TASK ITEM
Find out how many lines of the material contain the string "computer" and give only that figure.

MATERIAL FOR THIS TASK

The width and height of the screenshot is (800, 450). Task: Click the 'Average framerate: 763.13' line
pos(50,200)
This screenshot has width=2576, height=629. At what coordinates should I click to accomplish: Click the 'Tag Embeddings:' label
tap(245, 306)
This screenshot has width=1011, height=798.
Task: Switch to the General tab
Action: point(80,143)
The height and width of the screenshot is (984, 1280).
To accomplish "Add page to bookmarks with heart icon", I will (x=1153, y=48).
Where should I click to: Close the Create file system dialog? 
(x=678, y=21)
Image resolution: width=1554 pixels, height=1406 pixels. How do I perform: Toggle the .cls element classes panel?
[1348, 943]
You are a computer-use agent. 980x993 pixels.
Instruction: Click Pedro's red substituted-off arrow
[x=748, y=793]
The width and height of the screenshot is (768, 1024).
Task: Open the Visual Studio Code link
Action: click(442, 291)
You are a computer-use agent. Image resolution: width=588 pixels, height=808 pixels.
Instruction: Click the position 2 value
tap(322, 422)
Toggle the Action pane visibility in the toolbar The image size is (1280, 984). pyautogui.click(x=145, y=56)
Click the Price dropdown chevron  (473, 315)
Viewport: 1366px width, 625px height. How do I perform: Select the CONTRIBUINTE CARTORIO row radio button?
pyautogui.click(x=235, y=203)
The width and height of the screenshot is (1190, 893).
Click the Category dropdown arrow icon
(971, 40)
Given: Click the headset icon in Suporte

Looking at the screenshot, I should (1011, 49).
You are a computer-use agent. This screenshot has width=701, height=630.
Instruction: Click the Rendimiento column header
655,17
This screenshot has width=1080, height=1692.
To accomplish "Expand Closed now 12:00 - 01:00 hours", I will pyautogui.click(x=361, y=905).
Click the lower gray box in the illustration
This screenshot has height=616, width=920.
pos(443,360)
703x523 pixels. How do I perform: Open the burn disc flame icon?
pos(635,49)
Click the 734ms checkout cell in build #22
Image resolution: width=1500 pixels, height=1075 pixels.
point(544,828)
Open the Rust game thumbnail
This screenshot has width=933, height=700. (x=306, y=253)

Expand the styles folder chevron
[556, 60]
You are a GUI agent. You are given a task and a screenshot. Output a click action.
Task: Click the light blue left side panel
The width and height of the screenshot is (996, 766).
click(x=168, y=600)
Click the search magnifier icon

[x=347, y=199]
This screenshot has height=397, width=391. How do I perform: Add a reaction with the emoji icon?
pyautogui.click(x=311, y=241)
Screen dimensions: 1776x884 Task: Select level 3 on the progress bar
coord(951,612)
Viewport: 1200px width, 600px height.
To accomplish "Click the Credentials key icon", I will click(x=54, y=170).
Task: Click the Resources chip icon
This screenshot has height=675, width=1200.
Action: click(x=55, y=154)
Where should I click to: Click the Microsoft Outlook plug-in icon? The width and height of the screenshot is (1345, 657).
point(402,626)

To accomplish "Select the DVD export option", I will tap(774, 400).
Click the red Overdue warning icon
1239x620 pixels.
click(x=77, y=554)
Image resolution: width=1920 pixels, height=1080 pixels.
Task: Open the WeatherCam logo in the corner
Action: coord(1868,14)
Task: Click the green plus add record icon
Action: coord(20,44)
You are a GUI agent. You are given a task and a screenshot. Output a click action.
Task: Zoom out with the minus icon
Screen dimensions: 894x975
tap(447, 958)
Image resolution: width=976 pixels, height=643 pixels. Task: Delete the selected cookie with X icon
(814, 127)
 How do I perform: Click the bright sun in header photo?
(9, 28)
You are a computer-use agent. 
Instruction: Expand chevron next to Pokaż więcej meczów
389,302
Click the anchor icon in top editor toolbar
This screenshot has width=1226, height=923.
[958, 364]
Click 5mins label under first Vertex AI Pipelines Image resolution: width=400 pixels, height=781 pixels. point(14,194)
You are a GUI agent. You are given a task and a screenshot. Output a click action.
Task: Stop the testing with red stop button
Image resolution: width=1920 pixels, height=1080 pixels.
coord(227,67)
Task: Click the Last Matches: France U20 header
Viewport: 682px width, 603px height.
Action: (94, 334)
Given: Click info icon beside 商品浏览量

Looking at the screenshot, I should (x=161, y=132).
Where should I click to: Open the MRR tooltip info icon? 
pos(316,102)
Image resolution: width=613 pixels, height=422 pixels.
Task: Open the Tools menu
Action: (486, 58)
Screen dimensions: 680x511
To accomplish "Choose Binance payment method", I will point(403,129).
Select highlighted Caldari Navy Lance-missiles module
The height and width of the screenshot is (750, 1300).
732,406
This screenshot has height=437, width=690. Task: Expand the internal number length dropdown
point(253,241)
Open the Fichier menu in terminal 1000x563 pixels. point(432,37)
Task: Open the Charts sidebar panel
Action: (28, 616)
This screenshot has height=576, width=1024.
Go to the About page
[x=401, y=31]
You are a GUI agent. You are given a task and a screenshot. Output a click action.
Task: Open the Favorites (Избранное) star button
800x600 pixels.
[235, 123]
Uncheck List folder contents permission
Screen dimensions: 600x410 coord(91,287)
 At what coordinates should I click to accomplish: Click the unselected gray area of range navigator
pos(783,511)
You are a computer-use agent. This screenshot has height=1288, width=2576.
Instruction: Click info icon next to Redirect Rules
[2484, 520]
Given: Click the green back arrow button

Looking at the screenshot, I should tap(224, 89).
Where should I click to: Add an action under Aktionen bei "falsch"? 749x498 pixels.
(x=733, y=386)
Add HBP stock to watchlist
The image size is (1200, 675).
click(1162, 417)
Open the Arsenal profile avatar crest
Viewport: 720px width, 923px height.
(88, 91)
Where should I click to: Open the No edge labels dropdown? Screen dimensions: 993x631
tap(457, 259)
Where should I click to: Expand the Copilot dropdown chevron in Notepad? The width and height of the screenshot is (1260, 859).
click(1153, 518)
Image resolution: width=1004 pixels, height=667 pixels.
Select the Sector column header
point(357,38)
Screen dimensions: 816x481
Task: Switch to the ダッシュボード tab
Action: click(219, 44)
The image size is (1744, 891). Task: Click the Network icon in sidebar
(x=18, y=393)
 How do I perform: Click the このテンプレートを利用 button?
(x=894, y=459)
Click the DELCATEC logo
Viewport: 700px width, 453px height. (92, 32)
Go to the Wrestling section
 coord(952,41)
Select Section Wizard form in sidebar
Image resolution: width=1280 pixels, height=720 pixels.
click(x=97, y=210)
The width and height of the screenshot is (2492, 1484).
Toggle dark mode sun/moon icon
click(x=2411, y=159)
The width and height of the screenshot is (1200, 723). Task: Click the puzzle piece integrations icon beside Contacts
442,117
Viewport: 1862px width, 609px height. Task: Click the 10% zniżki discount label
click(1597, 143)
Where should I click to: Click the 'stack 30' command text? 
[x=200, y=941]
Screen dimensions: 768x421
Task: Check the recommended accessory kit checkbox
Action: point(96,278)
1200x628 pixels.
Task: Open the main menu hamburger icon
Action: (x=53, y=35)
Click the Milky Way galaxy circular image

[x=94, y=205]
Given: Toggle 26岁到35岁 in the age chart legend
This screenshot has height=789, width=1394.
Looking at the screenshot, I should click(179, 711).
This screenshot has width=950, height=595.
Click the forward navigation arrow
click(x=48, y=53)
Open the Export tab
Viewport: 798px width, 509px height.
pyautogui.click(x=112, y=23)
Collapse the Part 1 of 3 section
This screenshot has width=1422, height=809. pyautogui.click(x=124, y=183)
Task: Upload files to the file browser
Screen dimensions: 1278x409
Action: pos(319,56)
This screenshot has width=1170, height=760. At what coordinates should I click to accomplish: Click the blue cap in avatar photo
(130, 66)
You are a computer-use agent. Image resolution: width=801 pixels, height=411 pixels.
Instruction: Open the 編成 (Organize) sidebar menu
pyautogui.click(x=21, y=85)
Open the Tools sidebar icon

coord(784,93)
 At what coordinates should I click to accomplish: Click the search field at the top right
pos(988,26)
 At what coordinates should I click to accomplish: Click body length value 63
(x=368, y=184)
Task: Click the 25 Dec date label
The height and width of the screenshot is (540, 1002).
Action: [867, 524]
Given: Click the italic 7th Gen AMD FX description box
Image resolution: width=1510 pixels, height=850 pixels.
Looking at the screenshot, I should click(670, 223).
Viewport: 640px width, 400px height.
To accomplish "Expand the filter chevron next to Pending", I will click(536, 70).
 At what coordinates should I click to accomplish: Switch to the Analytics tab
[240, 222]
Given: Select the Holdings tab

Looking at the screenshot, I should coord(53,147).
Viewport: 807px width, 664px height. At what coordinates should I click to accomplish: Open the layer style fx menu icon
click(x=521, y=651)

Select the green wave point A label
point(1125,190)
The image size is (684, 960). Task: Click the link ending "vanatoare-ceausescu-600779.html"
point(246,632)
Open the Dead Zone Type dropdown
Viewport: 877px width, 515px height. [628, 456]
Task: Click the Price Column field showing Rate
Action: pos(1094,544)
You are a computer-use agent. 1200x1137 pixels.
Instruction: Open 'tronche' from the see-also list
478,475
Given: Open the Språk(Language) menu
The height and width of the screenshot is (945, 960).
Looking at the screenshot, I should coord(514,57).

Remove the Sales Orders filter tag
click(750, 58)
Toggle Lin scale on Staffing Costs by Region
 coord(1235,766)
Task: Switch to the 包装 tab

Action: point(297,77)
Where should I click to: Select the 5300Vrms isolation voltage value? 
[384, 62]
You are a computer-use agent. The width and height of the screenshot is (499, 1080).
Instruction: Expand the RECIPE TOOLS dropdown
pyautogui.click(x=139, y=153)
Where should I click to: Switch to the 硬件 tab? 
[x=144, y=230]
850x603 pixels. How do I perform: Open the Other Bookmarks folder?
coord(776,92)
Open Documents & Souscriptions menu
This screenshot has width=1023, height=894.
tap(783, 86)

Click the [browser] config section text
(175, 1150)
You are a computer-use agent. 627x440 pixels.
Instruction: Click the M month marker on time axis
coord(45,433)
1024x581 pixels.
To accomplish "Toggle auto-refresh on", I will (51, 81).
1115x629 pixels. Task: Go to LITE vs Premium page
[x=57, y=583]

RESPONSE AREA
9